Intrinsic or extrinsic pathway; both pathways –> activation of cytosolic caspases that mediate cellular breakdown
What is important to remember about inflammation in the context of apoptosis, especially as it compares/contrasts to necrosis?
No significant inflammation (unlike necrosis)
What are 6 histological findings that characterize apoptotic cells?
Characterized by (1) deeply eosinophlic cytoplasm (2) cell shrinkage (3) nuclear shrinkage (pyknosis) and basophilia (4) membrane blebbing (5) nuclear fragmentation (karyorrhexis) (6) Formation of apoptotic bodies, which are then phagocytosed
What is the fate of apoptotic bodies?
Formation of apoptotic bodies, which are then phagocytosed
What is a sensitive indicator of apoptosis, and why?
DNA laddering is a sensitive indicator of apoptosis; during karyorrhexis, endonucleases cleave at internucleosomal regions, yielding 180-bp fragments
How does radiation therapy cause apoptosis? What kind of cells are very susceptible to this? Give 2 examples of this kind of cell.
Radiation therapy causes apoptosis of tumors and surrounding tissue via free radical formation and dsDNA breakage; Rapidly dividing cells (e.g., skin, GI mucosa) are very susceptible to radiation therapy-induced apoptosis
What is an important correlation between apoptosis and embryology?
Intrinsic pathway (of apoptosis) - Involved in tissue remodeling in embryogenesis
What are 2 contexts in which apoptosis via the intrinsic pathway occurs? Give at least one example of each context/trigger.
(1) Occurs when a regulating factor is withdrawn from a proliferating cell population (e.g., decreased IL-2 after a complete immunological reaction –> apoptosis of proliferating effector cells.) (2) Also occurs after exposure to injurious stimuli (e.g., radiation, toxins, hypoxia).

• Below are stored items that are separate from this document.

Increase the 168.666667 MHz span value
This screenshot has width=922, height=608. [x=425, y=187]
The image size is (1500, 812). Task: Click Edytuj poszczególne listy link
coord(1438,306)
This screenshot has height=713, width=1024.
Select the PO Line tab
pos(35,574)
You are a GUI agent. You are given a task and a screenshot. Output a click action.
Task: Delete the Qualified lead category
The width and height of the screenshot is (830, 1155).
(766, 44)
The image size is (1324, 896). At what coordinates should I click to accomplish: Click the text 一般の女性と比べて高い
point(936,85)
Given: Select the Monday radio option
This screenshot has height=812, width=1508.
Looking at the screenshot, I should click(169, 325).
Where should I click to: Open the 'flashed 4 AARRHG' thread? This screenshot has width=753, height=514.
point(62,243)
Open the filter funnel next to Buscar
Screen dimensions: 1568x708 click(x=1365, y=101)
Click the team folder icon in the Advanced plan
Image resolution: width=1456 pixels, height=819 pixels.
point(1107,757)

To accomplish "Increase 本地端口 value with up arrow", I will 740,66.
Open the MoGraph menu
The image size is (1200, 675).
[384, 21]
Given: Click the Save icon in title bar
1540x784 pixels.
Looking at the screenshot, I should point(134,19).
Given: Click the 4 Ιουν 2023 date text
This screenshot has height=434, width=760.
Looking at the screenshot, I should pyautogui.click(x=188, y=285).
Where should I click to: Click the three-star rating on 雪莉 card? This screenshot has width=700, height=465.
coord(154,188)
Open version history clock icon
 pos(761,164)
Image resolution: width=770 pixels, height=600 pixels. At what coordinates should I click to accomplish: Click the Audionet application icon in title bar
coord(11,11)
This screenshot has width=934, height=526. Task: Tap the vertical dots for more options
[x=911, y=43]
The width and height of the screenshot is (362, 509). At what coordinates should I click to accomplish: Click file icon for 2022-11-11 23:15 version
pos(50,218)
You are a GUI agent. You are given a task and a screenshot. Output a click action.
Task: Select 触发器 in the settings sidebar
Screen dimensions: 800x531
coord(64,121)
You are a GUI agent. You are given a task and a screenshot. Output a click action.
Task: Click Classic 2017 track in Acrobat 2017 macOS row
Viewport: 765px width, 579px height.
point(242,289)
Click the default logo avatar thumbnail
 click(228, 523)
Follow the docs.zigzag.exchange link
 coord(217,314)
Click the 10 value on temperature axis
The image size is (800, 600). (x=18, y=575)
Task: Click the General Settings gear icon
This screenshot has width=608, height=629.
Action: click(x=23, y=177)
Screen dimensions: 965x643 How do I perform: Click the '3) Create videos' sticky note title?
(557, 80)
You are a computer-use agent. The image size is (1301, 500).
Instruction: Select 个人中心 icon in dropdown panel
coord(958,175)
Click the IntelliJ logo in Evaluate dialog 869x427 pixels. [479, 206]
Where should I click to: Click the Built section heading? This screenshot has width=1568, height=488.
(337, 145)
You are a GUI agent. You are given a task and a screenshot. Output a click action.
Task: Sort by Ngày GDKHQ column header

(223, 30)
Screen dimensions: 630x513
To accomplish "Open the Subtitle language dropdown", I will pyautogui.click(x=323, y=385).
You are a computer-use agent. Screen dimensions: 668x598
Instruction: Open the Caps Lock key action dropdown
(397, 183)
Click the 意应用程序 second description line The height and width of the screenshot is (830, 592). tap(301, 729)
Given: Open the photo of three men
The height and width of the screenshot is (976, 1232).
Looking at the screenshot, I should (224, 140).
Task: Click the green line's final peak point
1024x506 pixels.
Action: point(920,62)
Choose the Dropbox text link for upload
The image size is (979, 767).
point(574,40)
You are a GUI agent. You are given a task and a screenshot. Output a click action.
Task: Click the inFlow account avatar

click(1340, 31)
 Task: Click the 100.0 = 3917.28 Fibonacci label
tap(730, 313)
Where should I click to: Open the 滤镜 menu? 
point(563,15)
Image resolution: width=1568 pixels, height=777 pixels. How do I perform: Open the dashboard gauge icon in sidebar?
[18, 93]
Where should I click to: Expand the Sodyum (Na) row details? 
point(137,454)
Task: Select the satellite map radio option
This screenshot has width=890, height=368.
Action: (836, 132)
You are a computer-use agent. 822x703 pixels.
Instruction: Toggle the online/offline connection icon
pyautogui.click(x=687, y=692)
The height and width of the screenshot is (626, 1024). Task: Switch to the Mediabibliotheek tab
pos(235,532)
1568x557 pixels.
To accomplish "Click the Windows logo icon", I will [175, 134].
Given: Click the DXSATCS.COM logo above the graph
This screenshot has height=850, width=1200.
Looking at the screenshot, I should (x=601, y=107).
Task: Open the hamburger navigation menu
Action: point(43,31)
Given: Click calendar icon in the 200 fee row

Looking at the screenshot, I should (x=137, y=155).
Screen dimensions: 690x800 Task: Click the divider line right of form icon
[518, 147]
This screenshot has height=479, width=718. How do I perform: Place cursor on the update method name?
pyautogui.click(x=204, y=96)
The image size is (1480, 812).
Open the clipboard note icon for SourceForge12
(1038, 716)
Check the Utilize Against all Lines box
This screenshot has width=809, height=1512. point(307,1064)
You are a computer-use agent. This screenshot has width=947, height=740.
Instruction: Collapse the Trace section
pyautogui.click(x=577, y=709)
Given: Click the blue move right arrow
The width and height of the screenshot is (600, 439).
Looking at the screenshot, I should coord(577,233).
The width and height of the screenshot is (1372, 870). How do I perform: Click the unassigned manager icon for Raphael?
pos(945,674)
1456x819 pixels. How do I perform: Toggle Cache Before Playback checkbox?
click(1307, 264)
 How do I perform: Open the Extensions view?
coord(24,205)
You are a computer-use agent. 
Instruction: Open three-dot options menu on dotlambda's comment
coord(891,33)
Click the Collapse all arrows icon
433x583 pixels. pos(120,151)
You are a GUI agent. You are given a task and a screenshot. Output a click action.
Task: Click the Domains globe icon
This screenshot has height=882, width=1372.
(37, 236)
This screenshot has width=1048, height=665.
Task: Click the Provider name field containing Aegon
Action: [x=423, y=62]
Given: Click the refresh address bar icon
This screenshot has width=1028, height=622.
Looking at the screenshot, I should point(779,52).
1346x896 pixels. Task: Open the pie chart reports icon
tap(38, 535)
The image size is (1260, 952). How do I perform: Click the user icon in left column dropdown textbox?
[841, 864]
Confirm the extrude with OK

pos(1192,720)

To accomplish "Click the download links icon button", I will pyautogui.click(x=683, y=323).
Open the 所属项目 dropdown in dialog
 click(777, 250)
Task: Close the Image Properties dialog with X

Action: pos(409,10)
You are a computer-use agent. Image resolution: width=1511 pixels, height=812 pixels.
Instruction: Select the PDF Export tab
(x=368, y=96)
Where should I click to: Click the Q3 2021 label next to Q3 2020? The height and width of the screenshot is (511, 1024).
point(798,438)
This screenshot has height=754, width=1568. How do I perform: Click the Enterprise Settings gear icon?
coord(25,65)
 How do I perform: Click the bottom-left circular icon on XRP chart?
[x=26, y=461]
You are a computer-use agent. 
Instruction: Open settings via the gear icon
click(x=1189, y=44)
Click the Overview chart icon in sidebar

What is the mechanism of the intrinsic pathway?
Changes in proportions of anti- and pro-apoptotic factors lead to increased mitochondrial permeability and cytochrome c release
What are 2 examples of pro-apoptotic proteins?
BAX and BAK are pro-apoptotic proteins
What is an example of an anti-apoptotic protein?
Bcl-2 is anti-apoptotic
What function does Bcl-2 normally serve, and via what mechanism?
Bcl-2 prevents cytochrome c release by binding to and inhibiting Apaf-1. Apaf-1 normally induces the activation of caspases.
What is the normal function of Apaf-1? What important protein inhibits its action?
Bcl-2 prevents cytochrome c release by binding to and inhibiting Apaf-1. Apaf-1 normally induces the activation of caspases.
What occurs due to overexpression of Bcl-2?
If Bcl-2 is overexpressed (e.g., follicular lymphoma), then Apaf-1 is overly inhibited, leading to decreased caspase activation and tumorigenesis.
What 2 pathways within the extrinsic pathway of apoptosis? Give the mechanism associated with each of these pathways.
2 pathways: (1) Ligand receptor interactions (FasL binding to Fas [CD95]) (2) Immune cell (cytotoxic T-cell release of perforin and granzyme B)
What is an important process that requires Fas-FasL interaction? What pathway(s) of apoptosis does this exemplify? Be specific.
Fas-FasL interaction is necessary in thymic medullary negative selection; Extrinsic pathway -Ligand receptor interactions
What results from mutations in Fas, and why?
Mutations in Fas increase numbers of circulating self-reacting lymphocytes due to failure of clonal deletion (via ligand receptor interactions of Fas L binding to Fas [CD95])
What ensues after Fas crosslinks with FasL? Briefly summarize downstream events.
After Fas crosslinks with FasL, forming a binding site for a death domain-containing adapter protein, FADD. FADD binds inactive caspases, activating them.